Are you born with social skills?
Human beings are naturally social. To survive from a newborn, we have to rely on others. To have children, we have to form a relationship with a partner. To be successful at work, it usually pays to work as a team. And loneliness is known to have a negative impact on our emotional well-being and long-term health.
Being able to instinctively form social bonds, therefore, seems like an obvious in-built human behaviour.
But is it?
For decades scientists have thought that we have in-built – in other words genetically pre-programmed – brain systems which mean that from the moment we are born we are wired to seek and form social bonds. But a theory published this month has suggested that it might not be as straightforward as this. And that our drive to form social bonds is learned.

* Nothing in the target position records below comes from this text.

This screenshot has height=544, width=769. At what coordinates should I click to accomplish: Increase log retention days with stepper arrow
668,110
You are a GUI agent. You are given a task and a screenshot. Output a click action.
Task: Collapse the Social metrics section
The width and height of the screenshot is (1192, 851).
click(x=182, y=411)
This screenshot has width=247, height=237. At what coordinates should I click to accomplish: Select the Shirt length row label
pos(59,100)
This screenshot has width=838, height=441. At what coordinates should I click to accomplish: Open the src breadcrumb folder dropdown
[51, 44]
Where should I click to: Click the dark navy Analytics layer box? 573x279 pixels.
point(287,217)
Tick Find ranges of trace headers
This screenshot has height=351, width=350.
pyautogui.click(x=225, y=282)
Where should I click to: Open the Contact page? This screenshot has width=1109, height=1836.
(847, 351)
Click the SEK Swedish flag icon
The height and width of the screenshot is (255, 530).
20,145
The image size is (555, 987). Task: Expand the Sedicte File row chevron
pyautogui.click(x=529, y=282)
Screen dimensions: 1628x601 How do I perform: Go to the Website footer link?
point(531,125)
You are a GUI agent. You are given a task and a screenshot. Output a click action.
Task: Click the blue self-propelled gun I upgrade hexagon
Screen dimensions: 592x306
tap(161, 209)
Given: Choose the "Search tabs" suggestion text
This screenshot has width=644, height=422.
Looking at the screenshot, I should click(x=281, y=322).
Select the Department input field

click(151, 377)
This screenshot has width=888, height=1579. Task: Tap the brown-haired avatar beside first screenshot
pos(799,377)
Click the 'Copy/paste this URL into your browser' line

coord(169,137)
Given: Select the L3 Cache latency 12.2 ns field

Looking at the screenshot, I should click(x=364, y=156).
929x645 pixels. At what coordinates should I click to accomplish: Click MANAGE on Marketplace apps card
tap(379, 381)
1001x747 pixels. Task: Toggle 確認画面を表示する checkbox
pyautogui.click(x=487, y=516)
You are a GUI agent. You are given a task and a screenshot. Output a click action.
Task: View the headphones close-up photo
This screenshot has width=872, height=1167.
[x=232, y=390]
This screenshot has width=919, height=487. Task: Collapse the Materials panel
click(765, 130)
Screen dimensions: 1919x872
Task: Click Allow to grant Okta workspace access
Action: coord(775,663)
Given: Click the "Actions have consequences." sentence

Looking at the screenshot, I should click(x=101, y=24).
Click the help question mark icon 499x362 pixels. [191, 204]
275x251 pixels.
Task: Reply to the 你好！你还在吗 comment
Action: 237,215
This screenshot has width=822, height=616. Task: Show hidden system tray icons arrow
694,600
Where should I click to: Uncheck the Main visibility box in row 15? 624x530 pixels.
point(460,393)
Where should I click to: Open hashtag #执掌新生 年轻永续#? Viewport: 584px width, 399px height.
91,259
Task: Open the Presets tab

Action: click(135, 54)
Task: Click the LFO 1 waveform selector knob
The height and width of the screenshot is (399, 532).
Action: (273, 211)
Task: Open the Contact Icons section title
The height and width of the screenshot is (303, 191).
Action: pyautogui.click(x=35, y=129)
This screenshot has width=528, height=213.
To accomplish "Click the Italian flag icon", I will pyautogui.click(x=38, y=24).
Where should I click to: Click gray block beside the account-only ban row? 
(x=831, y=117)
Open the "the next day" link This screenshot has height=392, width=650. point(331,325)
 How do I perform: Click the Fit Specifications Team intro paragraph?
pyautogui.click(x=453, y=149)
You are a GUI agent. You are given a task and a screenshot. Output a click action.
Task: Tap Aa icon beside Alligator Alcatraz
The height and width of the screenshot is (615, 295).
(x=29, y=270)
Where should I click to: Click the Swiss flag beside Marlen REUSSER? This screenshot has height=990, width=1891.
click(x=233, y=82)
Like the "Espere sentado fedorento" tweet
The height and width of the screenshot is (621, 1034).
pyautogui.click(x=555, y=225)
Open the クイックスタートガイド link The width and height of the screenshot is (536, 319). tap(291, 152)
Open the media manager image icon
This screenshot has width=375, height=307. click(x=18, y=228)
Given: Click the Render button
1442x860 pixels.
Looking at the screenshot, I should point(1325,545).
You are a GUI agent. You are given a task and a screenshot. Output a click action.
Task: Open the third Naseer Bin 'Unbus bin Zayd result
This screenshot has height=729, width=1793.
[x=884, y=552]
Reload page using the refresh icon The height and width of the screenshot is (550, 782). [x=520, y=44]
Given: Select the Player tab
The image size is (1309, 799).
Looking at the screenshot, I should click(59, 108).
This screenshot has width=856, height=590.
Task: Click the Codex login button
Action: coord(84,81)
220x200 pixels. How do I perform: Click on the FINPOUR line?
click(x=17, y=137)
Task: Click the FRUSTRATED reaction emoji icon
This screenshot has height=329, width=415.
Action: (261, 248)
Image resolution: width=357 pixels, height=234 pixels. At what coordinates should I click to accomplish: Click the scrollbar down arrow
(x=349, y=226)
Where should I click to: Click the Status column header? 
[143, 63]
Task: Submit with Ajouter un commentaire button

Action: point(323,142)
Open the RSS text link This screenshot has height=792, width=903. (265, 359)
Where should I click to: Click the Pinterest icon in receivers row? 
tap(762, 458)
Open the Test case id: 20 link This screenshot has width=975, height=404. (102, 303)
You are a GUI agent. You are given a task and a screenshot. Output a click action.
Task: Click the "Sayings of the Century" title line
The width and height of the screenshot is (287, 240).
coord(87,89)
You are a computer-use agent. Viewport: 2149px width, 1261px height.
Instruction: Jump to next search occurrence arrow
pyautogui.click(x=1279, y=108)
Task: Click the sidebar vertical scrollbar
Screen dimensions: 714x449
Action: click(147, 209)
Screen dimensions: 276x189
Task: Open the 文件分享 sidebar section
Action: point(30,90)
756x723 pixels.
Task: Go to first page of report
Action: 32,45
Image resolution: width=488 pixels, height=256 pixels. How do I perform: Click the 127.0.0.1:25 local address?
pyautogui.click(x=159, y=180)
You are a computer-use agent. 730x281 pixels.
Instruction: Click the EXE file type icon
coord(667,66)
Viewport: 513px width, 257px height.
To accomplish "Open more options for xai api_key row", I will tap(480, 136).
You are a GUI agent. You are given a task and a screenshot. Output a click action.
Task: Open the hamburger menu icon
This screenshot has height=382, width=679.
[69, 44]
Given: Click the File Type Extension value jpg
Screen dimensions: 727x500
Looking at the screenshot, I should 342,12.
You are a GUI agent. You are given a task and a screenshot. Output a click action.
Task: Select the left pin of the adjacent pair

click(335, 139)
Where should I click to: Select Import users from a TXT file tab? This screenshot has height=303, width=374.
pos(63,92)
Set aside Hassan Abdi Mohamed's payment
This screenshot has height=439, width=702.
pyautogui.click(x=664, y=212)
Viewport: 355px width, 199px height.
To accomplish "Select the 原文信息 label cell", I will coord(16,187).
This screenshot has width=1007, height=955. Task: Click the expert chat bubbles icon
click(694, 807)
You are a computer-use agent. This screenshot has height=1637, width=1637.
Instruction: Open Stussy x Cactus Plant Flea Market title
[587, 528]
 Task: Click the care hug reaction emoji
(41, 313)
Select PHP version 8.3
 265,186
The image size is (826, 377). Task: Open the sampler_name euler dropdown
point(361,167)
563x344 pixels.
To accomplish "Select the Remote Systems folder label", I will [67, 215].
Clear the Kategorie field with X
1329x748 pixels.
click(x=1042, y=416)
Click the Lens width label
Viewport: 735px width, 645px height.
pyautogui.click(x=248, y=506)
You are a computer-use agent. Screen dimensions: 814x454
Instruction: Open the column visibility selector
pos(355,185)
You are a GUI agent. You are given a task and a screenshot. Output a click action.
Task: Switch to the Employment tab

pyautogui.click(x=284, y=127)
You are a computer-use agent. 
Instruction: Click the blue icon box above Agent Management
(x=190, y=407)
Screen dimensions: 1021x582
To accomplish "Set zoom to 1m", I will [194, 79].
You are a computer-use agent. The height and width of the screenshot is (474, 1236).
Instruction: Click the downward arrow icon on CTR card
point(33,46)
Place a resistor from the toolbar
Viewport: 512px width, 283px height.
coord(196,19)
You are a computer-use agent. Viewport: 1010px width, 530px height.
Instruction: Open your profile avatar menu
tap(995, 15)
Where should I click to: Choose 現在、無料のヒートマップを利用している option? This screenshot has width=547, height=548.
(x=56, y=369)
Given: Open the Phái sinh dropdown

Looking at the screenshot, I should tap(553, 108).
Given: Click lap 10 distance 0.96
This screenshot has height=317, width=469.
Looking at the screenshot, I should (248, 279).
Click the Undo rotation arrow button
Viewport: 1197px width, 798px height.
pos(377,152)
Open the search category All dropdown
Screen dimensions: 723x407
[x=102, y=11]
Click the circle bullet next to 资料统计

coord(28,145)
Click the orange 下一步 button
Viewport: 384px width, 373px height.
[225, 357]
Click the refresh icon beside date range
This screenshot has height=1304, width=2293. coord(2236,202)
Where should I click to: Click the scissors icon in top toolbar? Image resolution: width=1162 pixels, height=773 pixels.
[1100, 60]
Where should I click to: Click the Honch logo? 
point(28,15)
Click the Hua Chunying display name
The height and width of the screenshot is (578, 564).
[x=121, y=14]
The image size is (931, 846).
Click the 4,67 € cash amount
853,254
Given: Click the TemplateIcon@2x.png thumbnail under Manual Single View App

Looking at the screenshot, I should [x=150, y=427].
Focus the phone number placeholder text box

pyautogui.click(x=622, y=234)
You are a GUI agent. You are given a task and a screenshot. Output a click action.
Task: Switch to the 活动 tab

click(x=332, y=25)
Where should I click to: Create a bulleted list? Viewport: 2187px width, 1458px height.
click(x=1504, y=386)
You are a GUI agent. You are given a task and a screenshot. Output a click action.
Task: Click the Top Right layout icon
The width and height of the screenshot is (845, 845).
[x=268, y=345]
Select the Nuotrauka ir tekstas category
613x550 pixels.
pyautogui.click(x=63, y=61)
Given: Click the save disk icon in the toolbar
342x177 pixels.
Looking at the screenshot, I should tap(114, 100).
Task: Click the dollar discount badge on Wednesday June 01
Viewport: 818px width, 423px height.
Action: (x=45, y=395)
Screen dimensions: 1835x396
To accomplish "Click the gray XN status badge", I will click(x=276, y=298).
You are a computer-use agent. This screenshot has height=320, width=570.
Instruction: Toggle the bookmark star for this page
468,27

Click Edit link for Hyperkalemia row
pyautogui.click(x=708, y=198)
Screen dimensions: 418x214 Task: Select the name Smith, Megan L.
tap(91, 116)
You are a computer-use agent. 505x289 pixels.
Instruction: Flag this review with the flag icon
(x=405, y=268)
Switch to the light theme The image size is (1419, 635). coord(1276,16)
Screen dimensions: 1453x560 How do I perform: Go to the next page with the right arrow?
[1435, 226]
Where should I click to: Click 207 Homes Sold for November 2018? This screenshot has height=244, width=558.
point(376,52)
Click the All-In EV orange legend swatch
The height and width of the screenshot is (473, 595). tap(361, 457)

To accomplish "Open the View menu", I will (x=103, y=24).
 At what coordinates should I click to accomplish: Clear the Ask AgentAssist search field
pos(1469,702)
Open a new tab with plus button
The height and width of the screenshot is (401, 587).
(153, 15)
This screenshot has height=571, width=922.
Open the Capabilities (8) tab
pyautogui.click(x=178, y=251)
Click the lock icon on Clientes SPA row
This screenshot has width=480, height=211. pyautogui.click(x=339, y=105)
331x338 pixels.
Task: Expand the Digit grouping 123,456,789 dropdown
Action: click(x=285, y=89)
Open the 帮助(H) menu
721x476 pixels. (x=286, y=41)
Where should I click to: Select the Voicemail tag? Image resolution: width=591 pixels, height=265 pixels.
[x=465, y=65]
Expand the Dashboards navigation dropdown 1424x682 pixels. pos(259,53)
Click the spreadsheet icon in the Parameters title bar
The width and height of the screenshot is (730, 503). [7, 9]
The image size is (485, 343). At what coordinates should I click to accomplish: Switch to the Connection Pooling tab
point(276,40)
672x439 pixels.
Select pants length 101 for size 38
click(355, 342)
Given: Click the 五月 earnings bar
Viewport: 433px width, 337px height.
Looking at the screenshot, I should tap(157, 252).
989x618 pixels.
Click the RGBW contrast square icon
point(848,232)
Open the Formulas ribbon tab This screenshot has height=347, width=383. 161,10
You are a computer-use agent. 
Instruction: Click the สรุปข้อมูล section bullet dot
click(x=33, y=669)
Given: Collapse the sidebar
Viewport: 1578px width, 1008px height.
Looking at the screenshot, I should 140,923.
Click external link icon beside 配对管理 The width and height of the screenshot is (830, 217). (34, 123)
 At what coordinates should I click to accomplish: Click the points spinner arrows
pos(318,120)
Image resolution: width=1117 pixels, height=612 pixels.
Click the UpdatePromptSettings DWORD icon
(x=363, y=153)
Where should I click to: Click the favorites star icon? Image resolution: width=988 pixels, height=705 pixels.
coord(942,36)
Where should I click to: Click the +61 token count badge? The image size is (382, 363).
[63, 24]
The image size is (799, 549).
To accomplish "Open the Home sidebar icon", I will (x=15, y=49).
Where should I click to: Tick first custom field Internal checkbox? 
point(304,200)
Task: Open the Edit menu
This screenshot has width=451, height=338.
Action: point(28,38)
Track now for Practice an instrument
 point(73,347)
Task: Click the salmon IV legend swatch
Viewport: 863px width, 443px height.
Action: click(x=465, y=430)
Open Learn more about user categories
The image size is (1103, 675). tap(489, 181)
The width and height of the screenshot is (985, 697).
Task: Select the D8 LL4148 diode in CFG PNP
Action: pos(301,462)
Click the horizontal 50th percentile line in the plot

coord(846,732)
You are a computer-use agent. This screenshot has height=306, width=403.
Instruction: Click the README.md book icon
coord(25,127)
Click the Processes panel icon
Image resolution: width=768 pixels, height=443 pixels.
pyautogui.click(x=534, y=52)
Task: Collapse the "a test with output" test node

Not innate. Not a given. But instead dependant on the particular circumstances of our upbringing and later life experiences.
In other words, we aren’t born with a social brain. We grow one.
Growing a social brain.
More specifically, the authors of this review propose that our motivation to form social bonds is based upon something called “allostasis” – the process by which one person can regulate and change the physiological state of another through their own emotions and actions.
As a newborn, this physiological dependency is very obvious. We need someone else to help us survive at a biological level (warmth, food etc.). But it also continues at a more subtle level throughout adulthood whether the social environments that we live and work in provide a way to buffer the stresses and strains of modern life (e.g. empathy, emotional contagion, stress buffering).
The theory states that by learning and predicting the benefits of these social interactions on our own physiological and emotional state, we, in turn, learn the importance of social bonding, and are driven to seek it out.
From childhood to adulthood.
Importantly, the theory suggests that the social bonding or these “allostatic” experiences that we have as an infant and throughout our life, not only impact our social behaviour as a child and adolescent but also continue to influence and alter our social behaviour all the way through adulthood.
In other words, our social behaviours aren’t necessarily pre-programmed in our genes before we are born. They are pre-programmed by our life experiences and upbringing, both good and bad. This explains why social behaviours vary so much across individuals, and more broadly across cultures.
Social behaviours aren’t fixed in stone.
It also highlights that social skills aren’t anything special. They are skills like any other, which are learned and developed as we grow older.
They are skills which can be nurtured and improved through social interaction, education and training. And incorrectly assuming they are fixed assets which can’t be changed (if desired) is, in fact, the limitation here.
How much is learned, how much is down to our genes?
This theory is proposed by a researcher from Northeastern University called Lisa Feldman Barrett who has previously proposed that emotional expression also isn’t genetically pre-programmed or universal across the globe, as many people believe, but is also learned.
These debates are causing a significant shift in people’s thinking. They raise the important question of how much of who we are, and how much of what we do, is dependant on our life experience and how much is determined by our genes. And although there is likely to be an interaction between the two, these viewpoints are emphasising the importance of experience over genes.
Grow your own self.
What’s for sure is that theories like this are suggesting that it is increasingly incorrect to blame our social and emotional behaviours on our genes.
Instead, we need to realise the power of our past experiences. And embrace the opportunities of our future ones.
Because the fact that our social skills were grown based on our experiences, means that we can continue to shift them. To tweak them. To evolve them further by providing ourselves with the right training and experiences.
And continue to grow our self along the road to success.